Welcome to The Nonlinear Library, where we use Text-to-Speech software to convert the best writing from the Rationalist and EA communities into audio. This is: Quantitative cruxes in Alignment, published by Martín Soto on July 2, 2023 on The AI Alignment Forum.
Summary: Sometimes researchers talk past each other because their intuitions disagree on underlying quantitative variables. Getting better estimates of these variables is action-guiding. This is an epistemological study to bring them to the surface, as well as discover which sources of evidence can inform our predictions, and which methodologies researchers can and do use to deal with them.
This post covers some discussion of quantitative cruxes. The second one covers sources of evidence (a topic interesting on its own). The whole write-up can also be read in this document. It will be expanded with a benchmark of thought experiments in alignment.
Work done during my last two weeks of SERI MATS 3.1. Thanks to Vivek Hebbar, Filip Sondej, Lawrence Chan and Joe Benton for related discussions.
Many qualitative arguments urge worries about AI. Most of these argue shortly and easily for the possibility (rather than necessity) of AI catastrophe. Indeed, that’s how I usually present the case to my acquaintances: most people aren’t too confident about how the future will go, but if some yet unobserved variables turn out to not line up well enough, we’ll be screwed. A qualitative argument for non-negligible chance of catastrophe is enough to motivate action.
But mere possibilities aren’t enough to efficiently steer the future into safety: we need probabilities. And these are informed by quantitative estimates related to training dynamics, generalization capacity, biases of training data, efficiency of learned circuits, and other properties of parameter space. For example, a higher credence that training runs on task A with more than X parameters have a high chance of catastrophe would make us more willing to risk shooting for a pivotal act. Or, a lower credence on that would advise continuing to scale up current efforts. Marginal additional clarity on these predictions is action-relevant.
Indeed, the community has developed strong qualitative arguments for why dangerous dynamics might appear in big or capable enough systems (the limit of arbitrary intelligence). But it’s way harder to quantitatively assess when, and in what more concrete shape, they could actually arise, and this dimension is sometimes ignored, leading to communication failures. This is especially notable when researchers talk past each other because of different quantitative intuitions, without making explicit their sources of evidence or methodology to arrive at conclusions (although luckily some lengthier conversations have already been trying to partially rectify this).
Addressing these failures explicitly is especially valuable when doing pre-paradigmatic science action-relevant for the near future, and can help build common knowledge and inform strategies (for example, in compute governance). That’s why I’m excited to bring these cruxes to the surface and study how we do and should address them. It’s useful to keep a record of where our map is less accurate.
Methodology
We start with some general and vague action-relevant questions, for example:
A. How easy is it to learn a deceptive agent in a training run?
B. How safe is it to use AIs for alignment research?
C. How much alignment failure is necessary to destabilize society?
(Of course, these questions are not independent.)
We then try and concretize these vague questions into more quantitative cruxes that would help answer them. For example, a concrete quantity we can ask about A is
A1. How small is the minimal description of a strong consequentialist?
(Of course, this question is not yet concrete enough, lacking disambiguations for “description” and “strong consequentialist”, and more context-setting.)
The ultimate gold standard for such concrete quant...

WHAT THE TASK ASKS: Restate the part of the post on quantitative cruxes in alignment that opens with "Welcome to The" and closes with "AI Alignment Forum.", swapping "Text-to-Speech" for "speech synthesis".

MATERIAL:
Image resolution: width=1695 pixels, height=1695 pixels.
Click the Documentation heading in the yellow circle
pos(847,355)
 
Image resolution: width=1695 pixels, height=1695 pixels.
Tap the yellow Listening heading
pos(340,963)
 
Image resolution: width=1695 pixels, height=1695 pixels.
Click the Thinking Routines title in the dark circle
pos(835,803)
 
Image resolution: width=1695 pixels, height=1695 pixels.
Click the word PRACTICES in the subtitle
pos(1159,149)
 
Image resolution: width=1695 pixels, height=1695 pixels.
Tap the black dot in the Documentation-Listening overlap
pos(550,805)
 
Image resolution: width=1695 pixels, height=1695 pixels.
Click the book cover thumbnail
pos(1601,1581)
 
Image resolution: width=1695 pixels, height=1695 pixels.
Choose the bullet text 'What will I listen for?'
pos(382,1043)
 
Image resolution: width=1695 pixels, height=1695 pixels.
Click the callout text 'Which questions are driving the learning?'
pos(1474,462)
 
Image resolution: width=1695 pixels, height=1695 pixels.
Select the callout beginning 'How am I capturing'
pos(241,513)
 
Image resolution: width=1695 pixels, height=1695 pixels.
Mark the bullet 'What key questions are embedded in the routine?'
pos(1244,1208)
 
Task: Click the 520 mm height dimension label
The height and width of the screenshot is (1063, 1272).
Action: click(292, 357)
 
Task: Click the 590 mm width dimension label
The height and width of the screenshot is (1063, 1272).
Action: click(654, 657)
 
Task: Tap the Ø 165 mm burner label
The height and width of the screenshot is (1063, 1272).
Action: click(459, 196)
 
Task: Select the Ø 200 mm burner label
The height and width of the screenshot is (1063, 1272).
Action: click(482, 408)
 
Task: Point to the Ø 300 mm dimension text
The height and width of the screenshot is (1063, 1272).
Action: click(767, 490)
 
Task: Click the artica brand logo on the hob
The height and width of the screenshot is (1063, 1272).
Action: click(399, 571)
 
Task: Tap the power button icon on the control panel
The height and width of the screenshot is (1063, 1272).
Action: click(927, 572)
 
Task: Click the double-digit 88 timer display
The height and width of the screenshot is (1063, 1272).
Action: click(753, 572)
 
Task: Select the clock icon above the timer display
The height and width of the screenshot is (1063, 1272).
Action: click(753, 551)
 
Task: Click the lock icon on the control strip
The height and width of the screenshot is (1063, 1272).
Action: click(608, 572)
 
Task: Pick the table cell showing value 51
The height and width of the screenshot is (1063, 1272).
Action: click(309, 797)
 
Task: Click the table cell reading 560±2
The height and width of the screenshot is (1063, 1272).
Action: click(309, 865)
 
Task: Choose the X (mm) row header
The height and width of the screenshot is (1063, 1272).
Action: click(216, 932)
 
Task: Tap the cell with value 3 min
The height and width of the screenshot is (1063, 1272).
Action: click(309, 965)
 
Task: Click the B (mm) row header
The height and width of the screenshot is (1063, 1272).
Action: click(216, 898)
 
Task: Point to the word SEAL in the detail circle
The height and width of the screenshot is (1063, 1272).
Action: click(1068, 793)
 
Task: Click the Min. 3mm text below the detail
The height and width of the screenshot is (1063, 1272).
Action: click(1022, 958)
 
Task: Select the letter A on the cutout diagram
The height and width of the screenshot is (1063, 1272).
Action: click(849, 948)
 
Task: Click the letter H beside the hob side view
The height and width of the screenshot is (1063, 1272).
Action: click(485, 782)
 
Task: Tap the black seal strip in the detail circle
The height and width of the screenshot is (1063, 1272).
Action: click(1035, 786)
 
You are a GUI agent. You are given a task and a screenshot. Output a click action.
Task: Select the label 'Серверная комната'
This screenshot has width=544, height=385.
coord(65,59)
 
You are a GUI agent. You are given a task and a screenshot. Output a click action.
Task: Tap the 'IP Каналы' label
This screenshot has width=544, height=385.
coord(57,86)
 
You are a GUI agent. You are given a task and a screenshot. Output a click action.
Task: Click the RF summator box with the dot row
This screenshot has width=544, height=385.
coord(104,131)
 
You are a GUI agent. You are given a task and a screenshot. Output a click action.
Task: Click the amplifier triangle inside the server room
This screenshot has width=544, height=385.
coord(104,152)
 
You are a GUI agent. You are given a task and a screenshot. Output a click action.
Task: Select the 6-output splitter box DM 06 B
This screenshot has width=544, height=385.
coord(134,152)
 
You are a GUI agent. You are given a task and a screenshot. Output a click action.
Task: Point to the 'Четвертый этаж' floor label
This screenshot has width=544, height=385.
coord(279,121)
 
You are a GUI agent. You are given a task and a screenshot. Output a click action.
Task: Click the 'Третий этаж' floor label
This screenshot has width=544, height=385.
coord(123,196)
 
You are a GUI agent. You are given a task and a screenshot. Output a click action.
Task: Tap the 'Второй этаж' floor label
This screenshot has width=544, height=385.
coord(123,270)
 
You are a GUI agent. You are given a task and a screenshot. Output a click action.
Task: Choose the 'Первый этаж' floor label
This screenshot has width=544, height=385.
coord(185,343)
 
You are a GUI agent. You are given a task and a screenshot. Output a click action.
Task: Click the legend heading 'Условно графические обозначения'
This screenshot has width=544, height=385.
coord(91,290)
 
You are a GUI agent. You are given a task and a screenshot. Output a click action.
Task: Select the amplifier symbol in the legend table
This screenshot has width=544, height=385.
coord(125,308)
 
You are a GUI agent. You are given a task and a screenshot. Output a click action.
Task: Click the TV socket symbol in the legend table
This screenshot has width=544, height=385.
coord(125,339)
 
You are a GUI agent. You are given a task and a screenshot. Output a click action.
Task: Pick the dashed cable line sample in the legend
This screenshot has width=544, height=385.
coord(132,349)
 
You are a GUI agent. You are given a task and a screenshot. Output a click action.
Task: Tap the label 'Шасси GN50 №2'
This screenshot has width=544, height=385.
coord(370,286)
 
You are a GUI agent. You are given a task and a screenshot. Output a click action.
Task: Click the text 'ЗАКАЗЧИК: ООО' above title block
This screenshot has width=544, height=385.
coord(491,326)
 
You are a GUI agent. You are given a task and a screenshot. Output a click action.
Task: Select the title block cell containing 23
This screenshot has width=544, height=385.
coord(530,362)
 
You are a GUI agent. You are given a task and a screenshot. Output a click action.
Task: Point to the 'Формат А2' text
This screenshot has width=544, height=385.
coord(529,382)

OUTPUT OF THE TASK:
Welcome to The Nonlinear Library, where we use speech synthesis software to convert the best writing from the Rationalist and EA communities into audio. This is: Quantitative cruxes in Alignment, published by Martín Soto on July 2, 2023 on The AI Alignment Forum.